No escuché mucho más del moribundo. Sólo supe que nadie vino a asistirle en sus últimos aires, que se quedó solo y esperando, conmigo detenida sobre su pecho frío, con mis patas membranosas enredadas en el vello canoso bajo el cual incluso escuchaba yo el sinuoso bombeo de su corazón ultimado, el latido pobre y extenuado de un órgano que se iba también extinguiendo como él.
Cuando el padre comenzó a temblar y a morirse, emitiendo estertores incontrolables, yo seguía sobre su tórax sintiéndolo irse, demasiado impresionada para ayudarlo, demasiado atónita para entenderle, demasiado lejos para acercarme.
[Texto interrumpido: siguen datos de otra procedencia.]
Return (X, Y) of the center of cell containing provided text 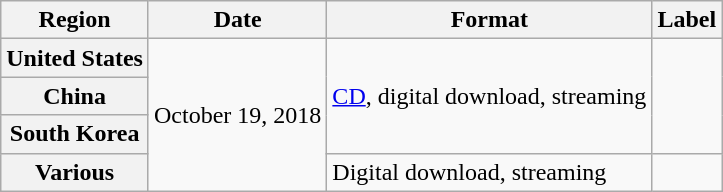
South Korea (75, 134)
Format (490, 20)
CD, digital download, streaming (490, 96)
Region (75, 20)
United States (75, 58)
Various (75, 172)
Digital download, streaming (490, 172)
October 19, 2018 (237, 115)
Label (687, 20)
China (75, 96)
Date (237, 20)
Output the (X, Y) coordinate of the center of the cell containing the given text.  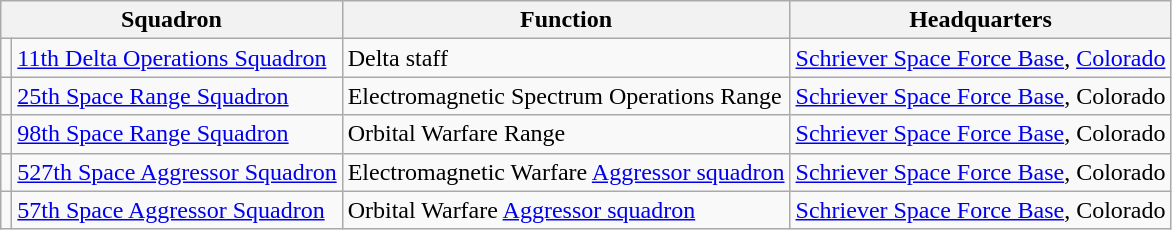
25th Space Range Squadron (177, 96)
Orbital Warfare Range (566, 134)
Electromagnetic Warfare Aggressor squadron (566, 172)
Squadron (172, 20)
Electromagnetic Spectrum Operations Range (566, 96)
527th Space Aggressor Squadron (177, 172)
Function (566, 20)
Headquarters (980, 20)
Delta staff (566, 58)
98th Space Range Squadron (177, 134)
57th Space Aggressor Squadron (177, 210)
Orbital Warfare Aggressor squadron (566, 210)
11th Delta Operations Squadron (177, 58)
Pinpoint the cell where the given text exists, returning its (X, Y) midpoint coordinate. 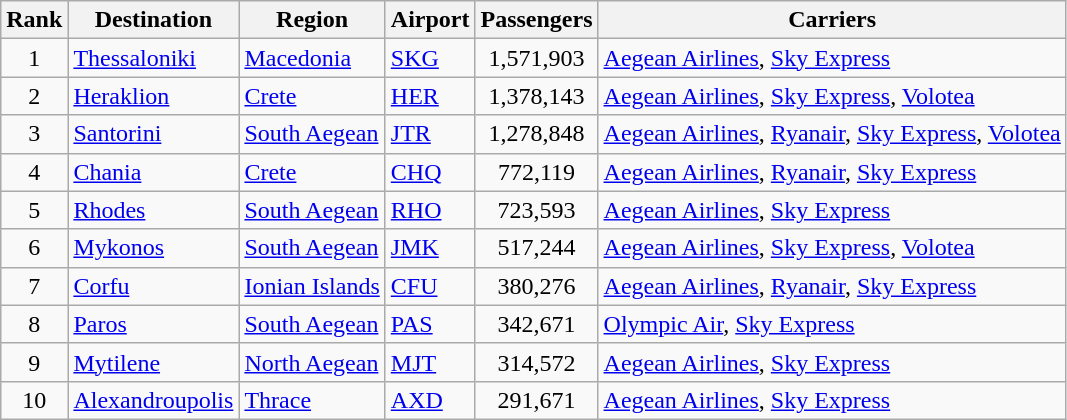
CHQ (430, 172)
Ionian Islands (312, 286)
7 (34, 286)
5 (34, 210)
1 (34, 58)
Carriers (832, 20)
1,378,143 (536, 96)
Airport (430, 20)
Macedonia (312, 58)
JTR (430, 134)
10 (34, 400)
1,571,903 (536, 58)
Paros (154, 324)
723,593 (536, 210)
380,276 (536, 286)
342,671 (536, 324)
Santorini (154, 134)
6 (34, 248)
Aegean Airlines, Ryanair, Sky Express, Volotea (832, 134)
RHO (430, 210)
8 (34, 324)
Olympic Air, Sky Express (832, 324)
9 (34, 362)
3 (34, 134)
2 (34, 96)
Thessaloniki (154, 58)
772,119 (536, 172)
Passengers (536, 20)
Mykonos (154, 248)
Alexandroupolis (154, 400)
JMK (430, 248)
Destination (154, 20)
Thrace (312, 400)
North Aegean (312, 362)
AXD (430, 400)
291,671 (536, 400)
Mytilene (154, 362)
4 (34, 172)
Region (312, 20)
HER (430, 96)
Corfu (154, 286)
MJT (430, 362)
Heraklion (154, 96)
Rank (34, 20)
314,572 (536, 362)
SKG (430, 58)
517,244 (536, 248)
Chania (154, 172)
1,278,848 (536, 134)
PAS (430, 324)
CFU (430, 286)
Rhodes (154, 210)
Pinpoint the cell where the given text exists, returning its [X, Y] midpoint coordinate. 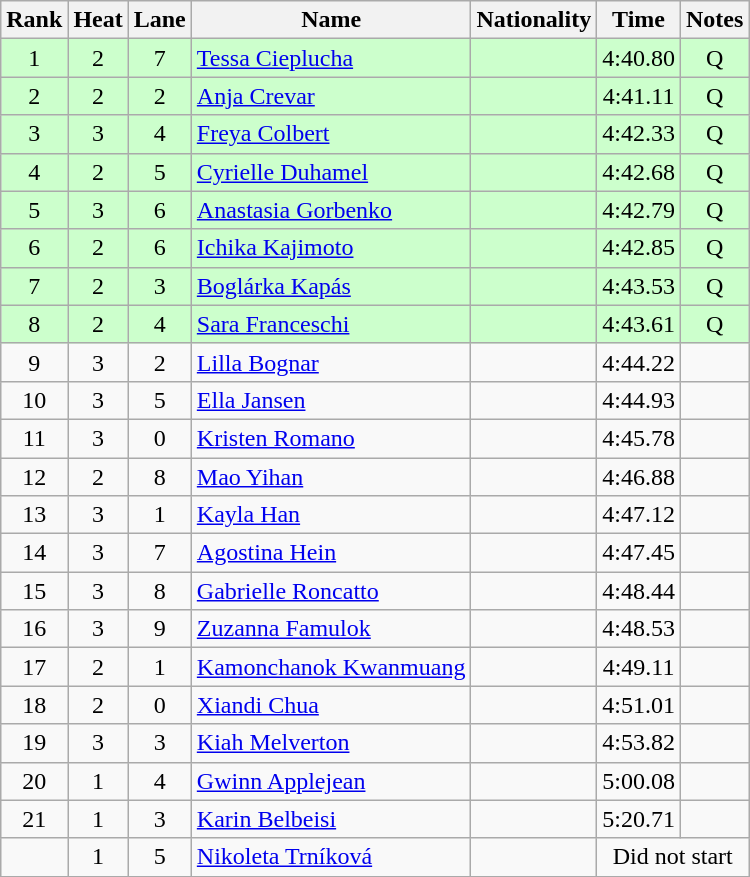
4:43.61 [639, 324]
Name [331, 20]
4:46.88 [639, 477]
4:48.44 [639, 591]
Notes [714, 20]
4:40.80 [639, 58]
Freya Colbert [331, 134]
4:44.22 [639, 362]
Karin Belbeisi [331, 819]
20 [34, 781]
15 [34, 591]
Tessa Cieplucha [331, 58]
Xiandi Chua [331, 705]
4:41.11 [639, 96]
Kiah Melverton [331, 743]
Kamonchanok Kwanmuang [331, 667]
19 [34, 743]
18 [34, 705]
16 [34, 629]
Anja Crevar [331, 96]
Lane [160, 20]
4:42.79 [639, 210]
Boglárka Kapás [331, 286]
Kayla Han [331, 515]
4:43.53 [639, 286]
Heat [98, 20]
14 [34, 553]
Gwinn Applejean [331, 781]
4:47.45 [639, 553]
Ella Jansen [331, 400]
4:42.85 [639, 248]
10 [34, 400]
Time [639, 20]
Nikoleta Trníková [331, 857]
Rank [34, 20]
5:00.08 [639, 781]
4:47.12 [639, 515]
21 [34, 819]
Ichika Kajimoto [331, 248]
5:20.71 [639, 819]
Agostina Hein [331, 553]
13 [34, 515]
Lilla Bognar [331, 362]
4:51.01 [639, 705]
4:44.93 [639, 400]
17 [34, 667]
Kristen Romano [331, 438]
Anastasia Gorbenko [331, 210]
4:45.78 [639, 438]
Cyrielle Duhamel [331, 172]
Sara Franceschi [331, 324]
11 [34, 438]
Did not start [673, 857]
Zuzanna Famulok [331, 629]
4:48.53 [639, 629]
Nationality [534, 20]
Mao Yihan [331, 477]
4:42.33 [639, 134]
4:53.82 [639, 743]
4:49.11 [639, 667]
12 [34, 477]
4:42.68 [639, 172]
Gabrielle Roncatto [331, 591]
Determine the (x, y) coordinate at the center of the cell enclosing the given text.  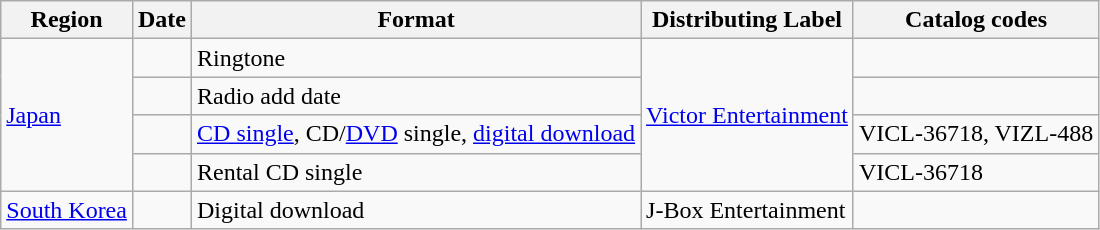
Region (67, 20)
Catalog codes (976, 20)
South Korea (67, 210)
VICL-36718, VIZL-488 (976, 134)
CD single, CD/DVD single, digital download (416, 134)
Ringtone (416, 58)
Radio add date (416, 96)
Distributing Label (748, 20)
Date (162, 20)
J-Box Entertainment (748, 210)
VICL-36718 (976, 172)
Format (416, 20)
Digital download (416, 210)
Rental CD single (416, 172)
Japan (67, 115)
Victor Entertainment (748, 115)
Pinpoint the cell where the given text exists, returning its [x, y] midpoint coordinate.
Entonces la primera enfermera entró corriendo visiblemente conmovida y detrás llegaron todos, funcionarios, médicos y parientes, gritando y forcejeando, una vez más tratando de que el viejo cuerpo de papá muriendo entrara de nuevo a la vida. La última de todas. Pero ya era imposible.
Tanto como mis alas que se abatían sobre la hojarasca buscando las sílabas perdidas del padre que hablaba y que nunca jamás llegaría a escuchar.

razhmer dijo
Un relato de este tipo es merecedor de elogios y distinticiones. Qué perdido estás, escritor. Qué buena pluma!